Here , we will see how to prevent PC's from getting hacked :
Most people think that hackers are only a problem for servers. This is not
true. If your Windows PC is not properly configured, everything on your computer can easily be stolen or destroyed by hackers.
Our network architecture is inherently hacker-resistant. However, because your PCs are directly connected to the Internet, hackers can bypass our servers and attack your PCs directly. Our firewall will help to some extent, but you must follow basic precautions if you want your data to be safe.
Viruses: It is impossible for the servers to get computer viruses, because they run Unix, which cannot be infected by viruses. A virus must be executed before it can infect a computer. On Windows, programs like Internet Explorer and Outlook often execute files without your knowledge, which is what causes most virus infections. However, these files (or any Windows program) cannot be executed on the server.
Some Windows viruses put copies of themselves on the server's shared disks. To the server, these are just ordinary files. The server is set up to periodically delete them to save space. They are not a problem unless you click on them. Clicking is the root of all evil.
Here are some basic precautions to protect against hackers.
Here are some more tips:
- Goto windowsupdate.microsoft.com at least once a week and install all critical patches.
- Run an antivirus program at least once a week. Update your virus signature files every time you use it.
- Use a firewall such as Zone Alarm. (Some firewalls have had major security problems. Be sure you have the latest update)
- Check your computer for trojans by clicking on: http://security.symantec.com http://www.trojanscan.com
- Don't click on email attachments.
- Don't install Napster, Kazaa, ChainCast, or any software from an unknown source. The former will turn your computer into a server and the latter may contain trojans and viruses.
- Turn off sharing, especially on your C:\ and D:\ drive. This is very dangerous! If you must share a disk, make sure it requires a password. Otherwise, anyone in the Internet can use your computer to back up their files without your knowledge. Never share any folder without a password.
- Put a good password on your PC. If you have a password on your PC that is easy to guess, your computer can be easily taken over by hackers.
A bad password would be things like 'password', '12345', your name, license plate number, or any word that could be found in an English dictionary or a dictionary in your native language.
- Report any network slowness or strange computer behavior so it can be checked by me (if it's a network problem) or Brad (if it's a Windows or Mac problem).
- Windows PCs with static IP numbers are especially easy targets. You should always set "Obtain an IP address automatically" in Windows unless you are running a server and you are knowledgeable in computer security.
- Please give your computer a sensible name. If we can't find your computer when it causes a problem, the only way to fix it is by unplugging it from the network.

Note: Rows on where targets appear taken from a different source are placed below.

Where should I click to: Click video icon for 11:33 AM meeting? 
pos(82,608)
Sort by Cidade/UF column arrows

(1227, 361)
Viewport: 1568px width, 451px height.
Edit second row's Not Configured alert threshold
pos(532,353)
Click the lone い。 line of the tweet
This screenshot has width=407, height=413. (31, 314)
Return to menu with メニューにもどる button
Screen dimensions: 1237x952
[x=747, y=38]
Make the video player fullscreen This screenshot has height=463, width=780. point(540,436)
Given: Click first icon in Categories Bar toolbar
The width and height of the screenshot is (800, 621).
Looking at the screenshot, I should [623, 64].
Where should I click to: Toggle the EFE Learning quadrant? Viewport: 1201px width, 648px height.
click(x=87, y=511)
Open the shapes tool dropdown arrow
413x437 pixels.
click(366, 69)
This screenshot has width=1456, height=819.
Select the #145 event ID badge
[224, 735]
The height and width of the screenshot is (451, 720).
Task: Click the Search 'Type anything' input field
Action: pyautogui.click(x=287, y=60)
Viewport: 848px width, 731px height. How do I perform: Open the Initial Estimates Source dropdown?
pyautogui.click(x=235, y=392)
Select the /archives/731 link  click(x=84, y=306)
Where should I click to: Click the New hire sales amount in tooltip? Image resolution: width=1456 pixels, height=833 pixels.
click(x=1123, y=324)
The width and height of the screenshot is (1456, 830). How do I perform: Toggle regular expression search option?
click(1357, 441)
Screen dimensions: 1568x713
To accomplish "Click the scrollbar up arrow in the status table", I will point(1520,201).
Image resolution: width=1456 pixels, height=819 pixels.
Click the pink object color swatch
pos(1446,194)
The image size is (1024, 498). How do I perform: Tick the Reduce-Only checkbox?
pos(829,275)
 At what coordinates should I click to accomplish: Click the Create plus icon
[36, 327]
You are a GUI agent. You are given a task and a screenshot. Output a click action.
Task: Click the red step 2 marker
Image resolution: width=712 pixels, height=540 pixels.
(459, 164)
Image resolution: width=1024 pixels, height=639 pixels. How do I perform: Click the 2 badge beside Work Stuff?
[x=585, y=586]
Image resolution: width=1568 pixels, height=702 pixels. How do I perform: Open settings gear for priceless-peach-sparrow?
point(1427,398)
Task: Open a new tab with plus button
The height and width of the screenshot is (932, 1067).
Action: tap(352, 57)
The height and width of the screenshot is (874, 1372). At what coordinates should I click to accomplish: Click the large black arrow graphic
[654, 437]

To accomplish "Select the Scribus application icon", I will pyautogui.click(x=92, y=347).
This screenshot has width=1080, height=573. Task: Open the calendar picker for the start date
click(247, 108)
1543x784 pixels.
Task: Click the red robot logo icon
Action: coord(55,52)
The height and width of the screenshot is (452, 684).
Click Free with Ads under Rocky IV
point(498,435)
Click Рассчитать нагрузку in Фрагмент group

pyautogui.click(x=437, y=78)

- Don't store files in the /tmp directory on the servers (engram or protein). They are not safe there! If someone else gets a virus, their computer can put copies of the virus on the shared disk, mixed in with your files. The server cannot be infected by these viruses, but your PC could. Keep your backups in your home directory where they are safe and private.
- If you use Windows 2000 or NT, activate auditing of all system events, especially failures. This will you help discover how the hacker obtained access. Without this knowledge, it will be difficult to know what to change when you reinstall your operating system. Be sure to scan through the logs occasionally for unusual activity.
- Avoid executable content in web pages and email. Disable ActiveX. You can check your Internet Explorer installation for Active X security problems at this web site: http://www.tiac.net/users/smiths/acctroj/axcheck.htm
- Disable automatic execution of Macros in Office programs (Word, Excel, etc).
- Use SSH in preference to telnet. You can replace it with the freeware TeraTerm client with the SSH plugin.
- Unbind the unneeded network settings in Windows. This is easy to do, and will greatly increase your security. Follow the instructions at http://grc.com/su-rebinding9x.htm
- If a hacker gets on your computer, or you discover a trojan on your computer and suspect it is being actively exploited, unplug it from the network immediately and ask for assistance. Don't delete any files. We may need to check them to find out how the attacker got into your system.
- If your computer has been compromised by a trojan or an intruder, it cannot be repaired by removing the foreign software. There are dozens of different ways for a hacker to regain access, despite our firewall, that are impossible for any scanning software to find. The only way to repair your computer is to reformat your disk and reinstall the operating system. Until you do this, your computer is a threat to every one else's computer.
If you don't follow these guidelines, we won't nag you to change, but sooner or later your computer will be trashed by a hacker, trojan, or virus. Some people have already discovered this the hard way.